Exercise requirements:
Starting with the line that contains "Task: Click the lightning" and stopping after the line that contains "Task: Insert a table", copy the entries below exactly. Include nothing else.

______________________________

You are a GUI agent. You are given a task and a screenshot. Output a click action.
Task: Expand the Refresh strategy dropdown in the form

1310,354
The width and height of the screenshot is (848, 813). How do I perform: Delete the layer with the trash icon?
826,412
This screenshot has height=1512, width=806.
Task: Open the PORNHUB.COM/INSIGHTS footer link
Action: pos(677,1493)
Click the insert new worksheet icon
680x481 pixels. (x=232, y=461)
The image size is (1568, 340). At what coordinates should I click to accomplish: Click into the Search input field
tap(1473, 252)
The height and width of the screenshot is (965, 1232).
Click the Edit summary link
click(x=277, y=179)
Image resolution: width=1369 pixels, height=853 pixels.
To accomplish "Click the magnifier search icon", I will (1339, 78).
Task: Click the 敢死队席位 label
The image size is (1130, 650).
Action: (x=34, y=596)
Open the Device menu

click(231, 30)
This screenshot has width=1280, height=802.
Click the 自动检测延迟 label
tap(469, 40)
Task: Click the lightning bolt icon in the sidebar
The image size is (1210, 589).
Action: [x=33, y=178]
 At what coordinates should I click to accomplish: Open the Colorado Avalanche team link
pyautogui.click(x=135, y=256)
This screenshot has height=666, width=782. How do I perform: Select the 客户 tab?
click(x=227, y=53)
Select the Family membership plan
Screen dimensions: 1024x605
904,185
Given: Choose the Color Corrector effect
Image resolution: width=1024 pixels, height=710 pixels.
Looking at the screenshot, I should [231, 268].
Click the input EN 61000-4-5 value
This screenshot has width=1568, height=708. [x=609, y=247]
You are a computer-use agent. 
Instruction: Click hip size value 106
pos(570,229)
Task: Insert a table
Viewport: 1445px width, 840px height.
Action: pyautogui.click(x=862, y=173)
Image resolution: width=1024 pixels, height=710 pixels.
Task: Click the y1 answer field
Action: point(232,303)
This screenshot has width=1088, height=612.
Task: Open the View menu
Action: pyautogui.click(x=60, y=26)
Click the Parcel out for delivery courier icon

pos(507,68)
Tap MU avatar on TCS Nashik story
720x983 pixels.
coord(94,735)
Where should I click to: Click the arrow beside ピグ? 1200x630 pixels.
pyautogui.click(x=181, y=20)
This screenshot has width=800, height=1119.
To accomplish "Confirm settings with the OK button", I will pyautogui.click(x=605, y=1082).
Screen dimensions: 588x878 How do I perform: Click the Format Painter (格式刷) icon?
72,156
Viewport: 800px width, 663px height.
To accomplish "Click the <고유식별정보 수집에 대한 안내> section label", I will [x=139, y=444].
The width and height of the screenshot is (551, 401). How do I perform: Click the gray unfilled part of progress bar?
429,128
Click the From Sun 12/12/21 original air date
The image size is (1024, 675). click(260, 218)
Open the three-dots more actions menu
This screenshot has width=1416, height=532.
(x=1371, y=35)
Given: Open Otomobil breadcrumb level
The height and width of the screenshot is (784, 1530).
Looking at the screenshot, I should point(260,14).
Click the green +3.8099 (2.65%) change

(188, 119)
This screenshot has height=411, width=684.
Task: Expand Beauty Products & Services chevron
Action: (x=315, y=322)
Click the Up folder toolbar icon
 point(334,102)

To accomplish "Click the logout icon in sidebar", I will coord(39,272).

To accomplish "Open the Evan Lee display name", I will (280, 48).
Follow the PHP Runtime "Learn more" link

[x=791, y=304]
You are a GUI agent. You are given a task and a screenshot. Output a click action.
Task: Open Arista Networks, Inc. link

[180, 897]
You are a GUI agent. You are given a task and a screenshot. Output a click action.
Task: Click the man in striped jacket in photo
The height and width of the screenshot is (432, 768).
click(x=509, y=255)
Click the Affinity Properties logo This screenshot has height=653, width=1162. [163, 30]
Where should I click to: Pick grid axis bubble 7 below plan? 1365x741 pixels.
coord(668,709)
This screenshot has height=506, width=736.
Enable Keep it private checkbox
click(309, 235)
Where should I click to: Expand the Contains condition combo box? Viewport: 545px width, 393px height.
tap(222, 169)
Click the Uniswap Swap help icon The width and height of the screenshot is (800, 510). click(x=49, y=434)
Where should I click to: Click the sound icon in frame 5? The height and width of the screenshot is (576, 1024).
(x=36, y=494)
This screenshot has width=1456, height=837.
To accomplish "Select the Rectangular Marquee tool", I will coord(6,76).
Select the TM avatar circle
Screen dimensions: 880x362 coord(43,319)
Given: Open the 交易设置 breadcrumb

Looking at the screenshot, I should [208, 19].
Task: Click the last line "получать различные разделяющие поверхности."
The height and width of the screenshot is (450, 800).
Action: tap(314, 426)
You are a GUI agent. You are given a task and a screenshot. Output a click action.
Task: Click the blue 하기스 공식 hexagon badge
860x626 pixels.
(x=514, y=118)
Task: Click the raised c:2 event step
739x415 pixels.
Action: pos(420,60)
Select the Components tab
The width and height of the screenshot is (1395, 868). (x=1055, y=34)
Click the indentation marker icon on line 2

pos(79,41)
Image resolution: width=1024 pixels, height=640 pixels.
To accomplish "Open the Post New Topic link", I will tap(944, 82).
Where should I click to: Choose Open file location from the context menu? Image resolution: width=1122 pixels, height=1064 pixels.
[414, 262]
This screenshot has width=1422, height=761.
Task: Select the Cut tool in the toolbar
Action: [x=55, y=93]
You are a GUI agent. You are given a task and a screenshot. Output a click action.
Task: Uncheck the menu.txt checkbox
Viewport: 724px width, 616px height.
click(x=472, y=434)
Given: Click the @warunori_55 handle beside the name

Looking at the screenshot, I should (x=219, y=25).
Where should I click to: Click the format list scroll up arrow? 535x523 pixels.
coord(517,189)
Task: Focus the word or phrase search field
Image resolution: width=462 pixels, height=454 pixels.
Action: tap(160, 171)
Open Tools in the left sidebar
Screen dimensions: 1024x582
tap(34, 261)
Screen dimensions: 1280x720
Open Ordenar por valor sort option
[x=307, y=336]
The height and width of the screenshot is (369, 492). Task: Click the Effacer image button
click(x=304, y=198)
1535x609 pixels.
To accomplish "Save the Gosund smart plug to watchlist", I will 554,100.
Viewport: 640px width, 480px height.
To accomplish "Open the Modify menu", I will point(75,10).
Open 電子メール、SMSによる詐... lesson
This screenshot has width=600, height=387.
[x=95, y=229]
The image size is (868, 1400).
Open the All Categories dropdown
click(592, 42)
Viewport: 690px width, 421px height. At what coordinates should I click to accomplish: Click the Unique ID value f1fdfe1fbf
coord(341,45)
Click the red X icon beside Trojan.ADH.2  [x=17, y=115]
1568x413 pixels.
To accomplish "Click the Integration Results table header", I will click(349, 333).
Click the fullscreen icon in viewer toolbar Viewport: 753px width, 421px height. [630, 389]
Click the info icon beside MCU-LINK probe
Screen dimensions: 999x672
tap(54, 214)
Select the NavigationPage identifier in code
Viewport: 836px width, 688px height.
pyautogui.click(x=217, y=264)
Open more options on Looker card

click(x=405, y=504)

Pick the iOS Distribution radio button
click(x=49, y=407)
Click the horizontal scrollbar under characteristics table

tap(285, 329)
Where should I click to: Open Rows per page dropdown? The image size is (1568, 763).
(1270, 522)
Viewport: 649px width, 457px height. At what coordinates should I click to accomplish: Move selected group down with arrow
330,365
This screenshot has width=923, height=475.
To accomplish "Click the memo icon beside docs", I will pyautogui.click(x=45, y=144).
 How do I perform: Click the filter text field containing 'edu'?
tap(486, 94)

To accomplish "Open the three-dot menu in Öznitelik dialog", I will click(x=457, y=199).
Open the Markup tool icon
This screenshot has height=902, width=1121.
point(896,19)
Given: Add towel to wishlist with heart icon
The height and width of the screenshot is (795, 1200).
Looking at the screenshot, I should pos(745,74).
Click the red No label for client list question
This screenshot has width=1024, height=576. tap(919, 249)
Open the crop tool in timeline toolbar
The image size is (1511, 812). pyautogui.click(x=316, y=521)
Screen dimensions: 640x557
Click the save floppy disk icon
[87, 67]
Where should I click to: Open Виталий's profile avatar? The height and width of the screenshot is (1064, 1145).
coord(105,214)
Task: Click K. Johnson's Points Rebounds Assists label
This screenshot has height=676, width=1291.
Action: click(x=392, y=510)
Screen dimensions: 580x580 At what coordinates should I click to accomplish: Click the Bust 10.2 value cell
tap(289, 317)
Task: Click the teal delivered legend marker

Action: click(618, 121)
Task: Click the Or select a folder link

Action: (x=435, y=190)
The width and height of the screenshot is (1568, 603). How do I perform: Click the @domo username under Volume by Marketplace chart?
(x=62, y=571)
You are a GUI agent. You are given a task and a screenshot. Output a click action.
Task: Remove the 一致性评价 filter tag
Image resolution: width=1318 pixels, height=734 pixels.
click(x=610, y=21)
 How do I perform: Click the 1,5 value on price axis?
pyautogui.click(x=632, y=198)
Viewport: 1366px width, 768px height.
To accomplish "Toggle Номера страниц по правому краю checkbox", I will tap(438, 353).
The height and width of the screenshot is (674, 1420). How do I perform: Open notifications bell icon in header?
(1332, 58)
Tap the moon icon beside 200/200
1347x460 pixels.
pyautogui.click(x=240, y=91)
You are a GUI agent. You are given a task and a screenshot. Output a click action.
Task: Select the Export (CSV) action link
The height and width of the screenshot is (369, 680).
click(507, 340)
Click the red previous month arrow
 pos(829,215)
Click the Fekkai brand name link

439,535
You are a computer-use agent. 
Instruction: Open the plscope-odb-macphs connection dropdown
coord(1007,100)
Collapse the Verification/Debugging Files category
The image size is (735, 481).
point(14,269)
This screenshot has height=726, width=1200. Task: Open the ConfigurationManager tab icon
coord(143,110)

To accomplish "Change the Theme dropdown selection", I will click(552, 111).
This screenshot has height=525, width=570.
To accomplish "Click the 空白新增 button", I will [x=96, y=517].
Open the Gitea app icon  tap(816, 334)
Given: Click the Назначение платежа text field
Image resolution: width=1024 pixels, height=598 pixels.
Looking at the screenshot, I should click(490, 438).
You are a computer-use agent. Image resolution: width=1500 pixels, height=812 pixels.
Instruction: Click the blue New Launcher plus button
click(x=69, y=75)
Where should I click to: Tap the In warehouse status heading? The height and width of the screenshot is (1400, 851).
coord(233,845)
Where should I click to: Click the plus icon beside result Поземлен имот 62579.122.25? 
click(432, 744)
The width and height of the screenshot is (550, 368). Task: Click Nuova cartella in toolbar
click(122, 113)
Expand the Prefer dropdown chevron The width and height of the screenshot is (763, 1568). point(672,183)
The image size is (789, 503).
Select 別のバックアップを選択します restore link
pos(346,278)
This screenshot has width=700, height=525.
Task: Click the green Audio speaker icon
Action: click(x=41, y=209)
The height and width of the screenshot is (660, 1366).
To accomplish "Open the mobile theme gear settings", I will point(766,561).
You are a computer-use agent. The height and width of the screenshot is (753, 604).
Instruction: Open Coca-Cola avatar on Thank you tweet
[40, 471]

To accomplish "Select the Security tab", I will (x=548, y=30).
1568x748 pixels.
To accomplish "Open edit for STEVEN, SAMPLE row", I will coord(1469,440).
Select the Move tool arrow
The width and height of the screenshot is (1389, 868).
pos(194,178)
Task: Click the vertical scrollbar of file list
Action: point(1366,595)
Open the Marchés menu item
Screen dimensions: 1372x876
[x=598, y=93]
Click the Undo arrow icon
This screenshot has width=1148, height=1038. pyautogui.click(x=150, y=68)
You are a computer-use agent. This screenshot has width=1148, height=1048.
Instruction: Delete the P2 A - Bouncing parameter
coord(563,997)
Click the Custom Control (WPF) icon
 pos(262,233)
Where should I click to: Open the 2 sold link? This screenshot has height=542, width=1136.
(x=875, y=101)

______________________________

Output for this task:
Task: Click the lightning bolt icon in the sidebar
The image size is (1210, 589).
Action: [x=33, y=178]
 At what coordinates should I click to accomplish: Open the Colorado Avalanche team link
pyautogui.click(x=135, y=256)
This screenshot has height=666, width=782. How do I perform: Select the 客户 tab?
click(x=227, y=53)
Select the Family membership plan
Screen dimensions: 1024x605
904,185
Given: Choose the Color Corrector effect
Image resolution: width=1024 pixels, height=710 pixels.
Looking at the screenshot, I should [231, 268].
Click the input EN 61000-4-5 value
This screenshot has width=1568, height=708. [x=609, y=247]
You are a computer-use agent. 
Instruction: Click hip size value 106
pos(570,229)
Task: Insert a table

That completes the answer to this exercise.